As a Data Subject, you may at any time, within the limits provided for by the Applicable Regulations, request to exercise the following rights in relation to the Data concerning you that are processed by FINTECTURE:

·       Right of access: you can ask FINTECTURE to confirm whether or not Data concerning you are being processed and, if so, you can request to receive a copy of all Data concerning you;

·       Right to rectification: you can ask FINTECTURE to rectify or update incorrect or incomplete Data concerning you. In this case, we may ask you to verify the new Data provided;

·       Right to erasure: in certain cases provided for in Article 17 of the GDPR, you can ask FINTECTURE to delete your Data. The Applicable Regulations provide exceptions to exercising this right, in particular when processing is necessary to comply with a legal obligation that requires the Processing of your Data, such as the fight against money laundering and terrorist financing.

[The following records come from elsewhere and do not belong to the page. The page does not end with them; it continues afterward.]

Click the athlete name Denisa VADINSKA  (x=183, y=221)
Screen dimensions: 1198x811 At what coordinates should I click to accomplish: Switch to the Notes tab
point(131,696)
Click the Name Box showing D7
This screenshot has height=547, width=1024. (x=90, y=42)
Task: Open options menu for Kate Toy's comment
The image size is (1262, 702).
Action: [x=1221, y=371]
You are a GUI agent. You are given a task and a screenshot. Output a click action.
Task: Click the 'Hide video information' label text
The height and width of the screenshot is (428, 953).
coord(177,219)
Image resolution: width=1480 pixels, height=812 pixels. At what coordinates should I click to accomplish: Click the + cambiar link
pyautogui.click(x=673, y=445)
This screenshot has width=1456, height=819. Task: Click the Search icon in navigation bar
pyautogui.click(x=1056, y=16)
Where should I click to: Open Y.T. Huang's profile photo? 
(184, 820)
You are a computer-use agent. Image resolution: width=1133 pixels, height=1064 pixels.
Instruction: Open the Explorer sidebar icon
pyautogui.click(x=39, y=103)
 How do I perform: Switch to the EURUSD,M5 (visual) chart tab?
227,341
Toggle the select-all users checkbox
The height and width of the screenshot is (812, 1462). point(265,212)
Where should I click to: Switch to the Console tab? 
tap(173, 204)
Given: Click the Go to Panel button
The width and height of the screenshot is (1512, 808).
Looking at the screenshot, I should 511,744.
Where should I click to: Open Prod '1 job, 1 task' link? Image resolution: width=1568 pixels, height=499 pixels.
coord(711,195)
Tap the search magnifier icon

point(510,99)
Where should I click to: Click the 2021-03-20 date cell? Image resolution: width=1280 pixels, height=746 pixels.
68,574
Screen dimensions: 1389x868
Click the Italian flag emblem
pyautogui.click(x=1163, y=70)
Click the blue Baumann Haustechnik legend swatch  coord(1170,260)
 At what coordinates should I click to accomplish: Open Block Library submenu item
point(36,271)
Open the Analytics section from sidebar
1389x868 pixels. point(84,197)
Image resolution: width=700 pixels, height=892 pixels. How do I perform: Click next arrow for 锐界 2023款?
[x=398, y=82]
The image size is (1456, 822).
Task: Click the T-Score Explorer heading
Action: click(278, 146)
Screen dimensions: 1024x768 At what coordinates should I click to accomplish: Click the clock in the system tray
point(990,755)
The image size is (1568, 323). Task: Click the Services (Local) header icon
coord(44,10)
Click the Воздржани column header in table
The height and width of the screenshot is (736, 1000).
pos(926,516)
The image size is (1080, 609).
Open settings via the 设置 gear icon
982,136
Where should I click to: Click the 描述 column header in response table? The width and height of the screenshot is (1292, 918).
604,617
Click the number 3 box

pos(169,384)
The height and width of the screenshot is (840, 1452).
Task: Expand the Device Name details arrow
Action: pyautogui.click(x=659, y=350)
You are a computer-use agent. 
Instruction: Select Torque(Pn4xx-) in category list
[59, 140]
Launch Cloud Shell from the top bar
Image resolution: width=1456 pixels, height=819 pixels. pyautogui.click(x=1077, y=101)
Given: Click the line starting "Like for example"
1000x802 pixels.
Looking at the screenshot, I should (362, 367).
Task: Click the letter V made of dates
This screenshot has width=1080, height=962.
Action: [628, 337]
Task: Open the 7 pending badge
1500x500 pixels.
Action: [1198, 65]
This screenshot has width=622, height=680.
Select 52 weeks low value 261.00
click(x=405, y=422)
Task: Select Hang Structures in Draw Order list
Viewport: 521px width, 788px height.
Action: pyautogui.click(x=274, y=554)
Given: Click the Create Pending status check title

·       Right to object: in accordance with Article 21 of the GDPR you can object at any time, for reasons relating to your particular situation, to the Processing of your Data based on our legitimate interest, including for profiling purposes, unless legitimate and compelling reasons prevail or for establishing, exercising or defending legal rights. When your Data are processed for prospecting purposes, you have the right to object at any time to such Processing, including profiling related to such prospecting;

·       Right to limitation: in certain cases provided for in Article 18 of the GDPR, you can ask FINTECTURE to limit the processing of your Data to certain purposes and under several conditions;

·       Right to portability: where the Data are necessary to execute a contract with you or are processed on the basis of your consent, you can ask FINTECTURE to provide you with your Data in a structured, commonly used and machine-readable format. Where technically possible, you also have the right to have Data concerning you transmitted directly to a third party;

·       Withdrawal of your consent: where your Data are processed on the basis of your consent, you can withdraw this consent at any time, in particular to unsubscribe from our newsletter or to no longer receive marketing communications;

·       Right to define post-mortem instructions: under the conditions provided for in Articles 84 to 86 of the French Data Protection Act, you can define and send us instructions relating to the retention, erasure and disclosure of your Data after your death. These instructions can be general or specific.


You can exercise your rights by contacting our Data Protection Officer by email at the following address: You may be asked for a means of identification in case of doubt about your identity and we may ask you for additional information or documents depending on the rights exercised.


If after contacting us you feel that your rights have not been respected, you have the right to lodge a complaint with a supervisory authority, in particular with the French Data Protection Authority (CNIL, Commission Nationale de l’Informatique et des Libertés).



When you use our products and services, we may use the standard practice of placing tiny data files called cookies or other trackers and tracking tools on your computer or other devices you use when interacting with us (hereinafter “Cookies“).


The conditions of use of these Cookies are detailed in our Cookie Management Policy.